Approximately 33% of the American population suffers from obesity. Complications for those significantly overweight include heart disease, diabetes, and stroke. Adipocytes in fat tissue display substantial hypertrophy in obese individuals. Each adipocyte is surrounded by a basal lamina, a specialized extracellular matrix (ECM) composed primarily of collagen IV and laminin, whereas the stromal ECM of fat, the interstitium that tethers and supports the vasculature and adipocytes within the tissue, is composed in large part of fibrillar collagen I. During obesity, as adipocytes hypertrophy, the ECMs of the basal lamina and stroma expand to accommodate the growing cells and tissue.
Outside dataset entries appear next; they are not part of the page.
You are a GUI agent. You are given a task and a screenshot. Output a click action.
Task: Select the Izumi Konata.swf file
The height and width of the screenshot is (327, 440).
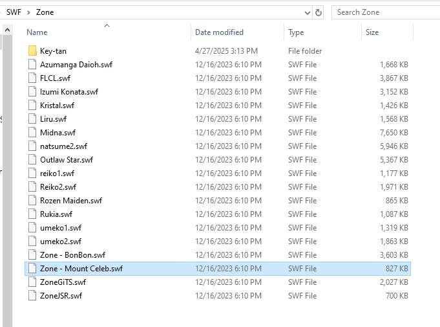(68, 92)
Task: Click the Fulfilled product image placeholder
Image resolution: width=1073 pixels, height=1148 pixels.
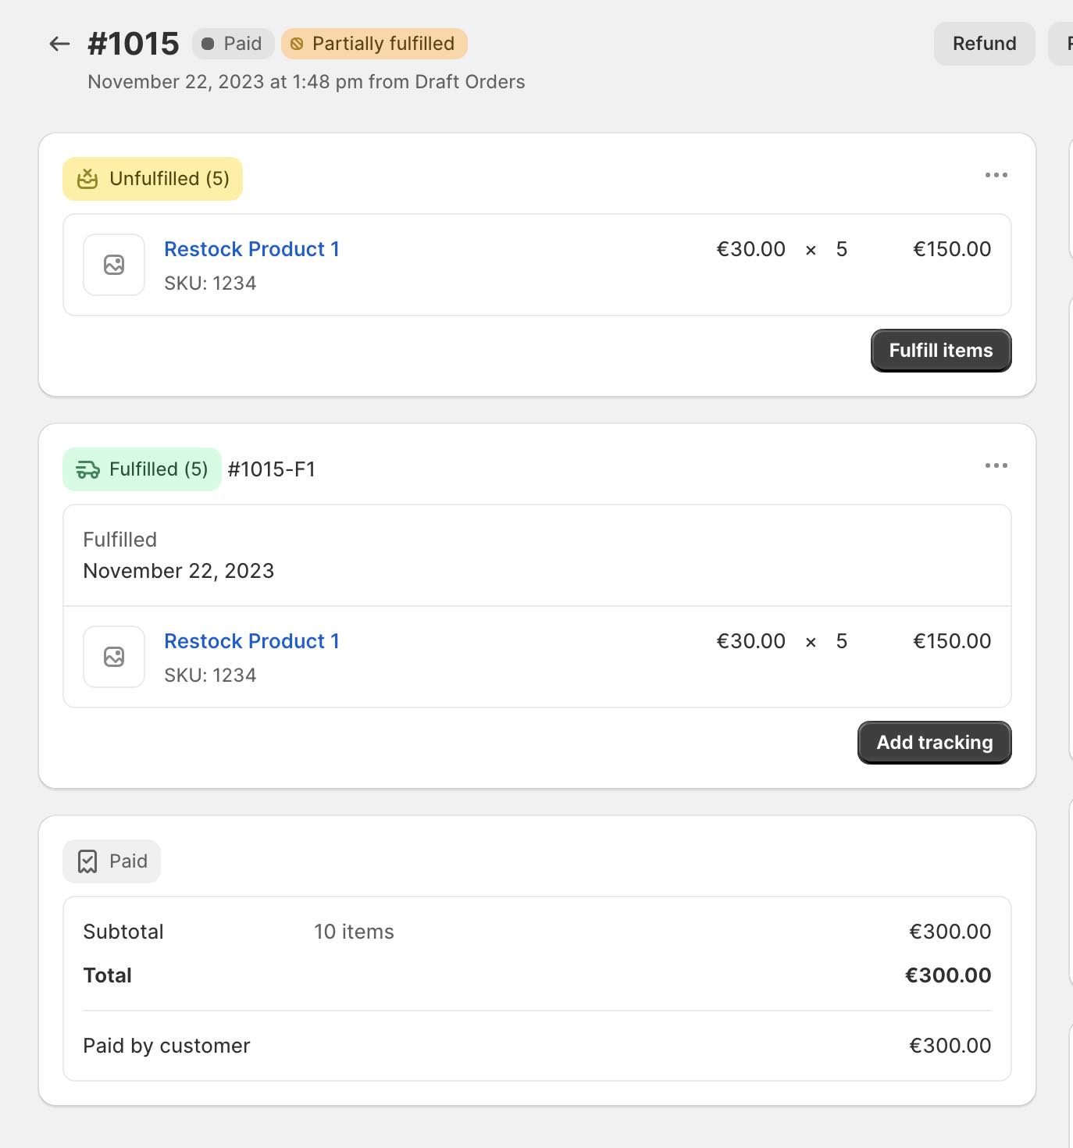Action: pos(114,657)
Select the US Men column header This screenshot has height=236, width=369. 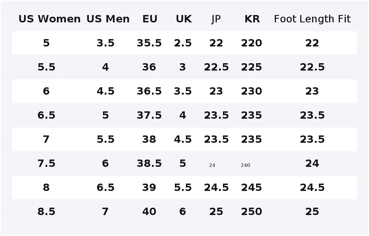tap(108, 19)
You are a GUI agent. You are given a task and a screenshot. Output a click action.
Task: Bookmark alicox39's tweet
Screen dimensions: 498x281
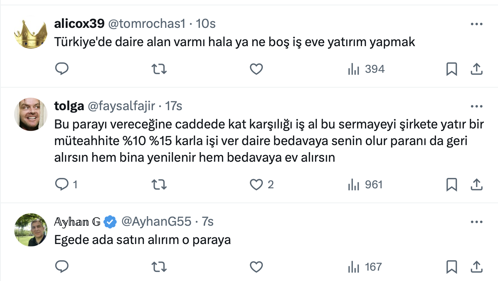coord(451,69)
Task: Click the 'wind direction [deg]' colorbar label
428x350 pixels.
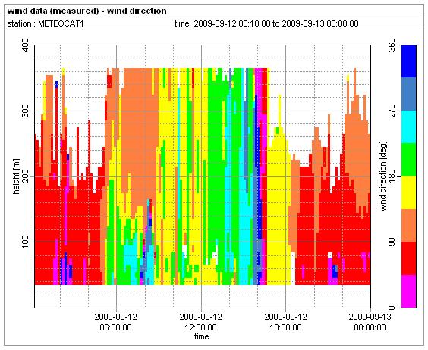Action: [x=383, y=176]
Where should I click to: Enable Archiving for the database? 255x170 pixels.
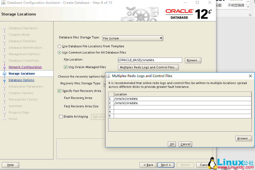60,116
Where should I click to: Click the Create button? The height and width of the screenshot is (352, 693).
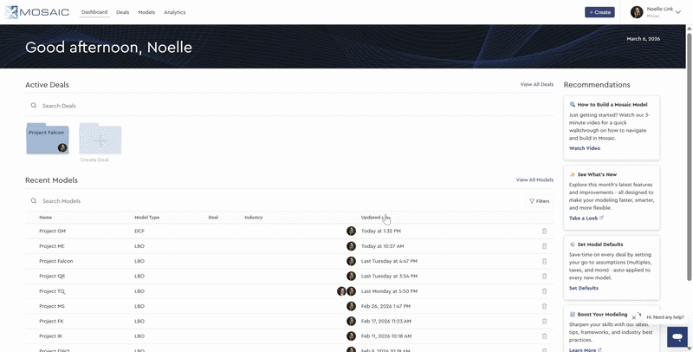tap(599, 12)
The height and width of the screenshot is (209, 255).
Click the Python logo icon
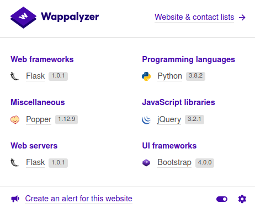coord(146,76)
As ECM provides structural support and regulatory cues to cells in tissues, ECM in fat undoubtedly acts to influence adipocyte biology in obesity. However, relatively little is known about the nature of ECM in adipose and changes that might occur in its structure and composition in response to fat cell hypertrophy. We hypothesize that specific components of the FCM of adipose tissue affect adipocyte cell behavior, and specifically, in hypertrophy.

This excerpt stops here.